# More examples FastSpeech2

<div class="alert alert-info">

This tutorial is available as an IPython notebook at [malaya-speech/example/tts-more-fastspeech2](https://github.com/huseinzol05/malaya-speech/tree/master/example/tts-more-fastspeech2).
    
</div>

<div class="alert alert-warning">

This module is not language independent, so it not save to use on different languages. Pretrained models trained on hyperlocal languages.
    
</div>

<div class="alert alert-warning">

This is an application of malaya-speech Pipeline, read more about malaya-speech Pipeline at [malaya-speech/example/pipeline](https://github.com/huseinzol05/malaya-speech/tree/master/example/pipeline).
    
</div>

In [1]:
import malaya_speech
import numpy as np
from malaya_speech import Pipeline
import matplotlib.pyplot as plt
import IPython.display as ipd

### List available FastSpeech2

In [2]:
malaya_speech.tts.available_fastspeech2()

INFO:root:`husein`, `haqkiem` and `female-singlish` combined loss from training set


Unnamed: 0,Size (MB),Quantized Size (MB),Combined loss
male,125.0,31.7,1.8
female,125.0,31.7,1.932
husein,125.0,31.7,0.5832
haqkiem,125.0,31.7,0.5663
female-singlish,125.0,31.7,0.5112


`husein` voice contributed by [Husein-Zolkepli](https://www.linkedin.com/in/husein-zolkepli/), recorded using low-end microphone in a small room with no reverberation absorber.

`haqkiem` voice contributed by [Haqkiem Hamdan](https://www.linkedin.com/in/haqkiem-daim/), recorded using high-end microphone in an audio studio.

`female-singlish` voice contributed by [SG National Speech Corpus](https://www.imda.gov.sg/programme-listing/digital-services-lab/national-speech-corpus), recorded using high-end microphone in an audio studio.

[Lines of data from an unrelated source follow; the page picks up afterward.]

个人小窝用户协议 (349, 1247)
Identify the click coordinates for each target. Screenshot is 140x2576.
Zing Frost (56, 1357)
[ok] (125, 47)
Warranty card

### Load FastSpeech2 model

Fastspeech2 use text normalizer from Malaya, https://malaya.readthedocs.io/en/latest/load-normalizer.html#Load-normalizer,

Make sure you install Malaya version > 4.0 to make it works,

```bash
pip install malaya -U
```

In [3]:
male = malaya_speech.tts.fastspeech2(model = 'male')
female = malaya_speech.tts.fastspeech2(model = 'female')
husein = malaya_speech.tts.fastspeech2(model = 'husein')
haqkiem = malaya_speech.tts.fastspeech2(model = 'haqkiem')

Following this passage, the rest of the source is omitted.